*Set problem*: Reproduce all of the material below verbatim, preserving every line without alteration.

*****

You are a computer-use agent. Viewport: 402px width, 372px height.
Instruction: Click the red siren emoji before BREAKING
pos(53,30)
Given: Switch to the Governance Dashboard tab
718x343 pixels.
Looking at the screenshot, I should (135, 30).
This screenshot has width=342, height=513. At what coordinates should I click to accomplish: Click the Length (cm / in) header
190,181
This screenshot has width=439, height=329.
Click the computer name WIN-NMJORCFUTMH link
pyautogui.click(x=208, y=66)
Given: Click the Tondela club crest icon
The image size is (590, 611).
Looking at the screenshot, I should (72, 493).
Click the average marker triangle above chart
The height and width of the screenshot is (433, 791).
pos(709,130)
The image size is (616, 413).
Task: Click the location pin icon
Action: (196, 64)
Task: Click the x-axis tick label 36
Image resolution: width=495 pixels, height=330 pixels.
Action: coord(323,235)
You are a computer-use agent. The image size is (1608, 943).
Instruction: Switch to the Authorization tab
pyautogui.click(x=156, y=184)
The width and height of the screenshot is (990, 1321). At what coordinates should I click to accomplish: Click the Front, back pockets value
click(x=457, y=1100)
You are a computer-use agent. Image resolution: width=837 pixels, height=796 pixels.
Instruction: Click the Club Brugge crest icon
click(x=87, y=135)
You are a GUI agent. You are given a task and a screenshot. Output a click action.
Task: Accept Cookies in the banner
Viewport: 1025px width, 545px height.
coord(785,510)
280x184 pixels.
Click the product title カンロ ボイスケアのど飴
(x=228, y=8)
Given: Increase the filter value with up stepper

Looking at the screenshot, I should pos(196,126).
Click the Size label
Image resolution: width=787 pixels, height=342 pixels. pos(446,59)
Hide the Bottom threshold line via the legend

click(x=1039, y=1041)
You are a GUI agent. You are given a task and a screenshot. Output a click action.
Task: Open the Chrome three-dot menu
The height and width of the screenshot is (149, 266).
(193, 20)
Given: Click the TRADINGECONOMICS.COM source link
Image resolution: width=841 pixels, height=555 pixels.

*****

*Solution below*:
You are a computer-use agent. Viewport: 402px width, 372px height.
Instruction: Click the red siren emoji before BREAKING
pos(53,30)
Given: Switch to the Governance Dashboard tab
718x343 pixels.
Looking at the screenshot, I should (135, 30).
This screenshot has width=342, height=513. At what coordinates should I click to accomplish: Click the Length (cm / in) header
190,181
This screenshot has width=439, height=329.
Click the computer name WIN-NMJORCFUTMH link
pyautogui.click(x=208, y=66)
Given: Click the Tondela club crest icon
The image size is (590, 611).
Looking at the screenshot, I should (72, 493).
Click the average marker triangle above chart
The height and width of the screenshot is (433, 791).
pos(709,130)
The image size is (616, 413).
Task: Click the location pin icon
Action: (196, 64)
Task: Click the x-axis tick label 36
Image resolution: width=495 pixels, height=330 pixels.
Action: coord(323,235)
You are a computer-use agent. The image size is (1608, 943).
Instruction: Switch to the Authorization tab
pyautogui.click(x=156, y=184)
The width and height of the screenshot is (990, 1321). At what coordinates should I click to accomplish: Click the Front, back pockets value
click(x=457, y=1100)
You are a computer-use agent. Image resolution: width=837 pixels, height=796 pixels.
Instruction: Click the Club Brugge crest icon
click(x=87, y=135)
You are a GUI agent. You are given a task and a screenshot. Output a click action.
Task: Accept Cookies in the banner
Viewport: 1025px width, 545px height.
coord(785,510)
280x184 pixels.
Click the product title カンロ ボイスケアのど飴
(x=228, y=8)
Given: Increase the filter value with up stepper

Looking at the screenshot, I should pos(196,126).
Click the Size label
Image resolution: width=787 pixels, height=342 pixels. pos(446,59)
Hide the Bottom threshold line via the legend

click(x=1039, y=1041)
You are a GUI agent. You are given a task and a screenshot. Output a click action.
Task: Open the Chrome three-dot menu
The height and width of the screenshot is (149, 266).
(193, 20)
Given: Click the TRADINGECONOMICS.COM source link
Image resolution: width=841 pixels, height=555 pixels.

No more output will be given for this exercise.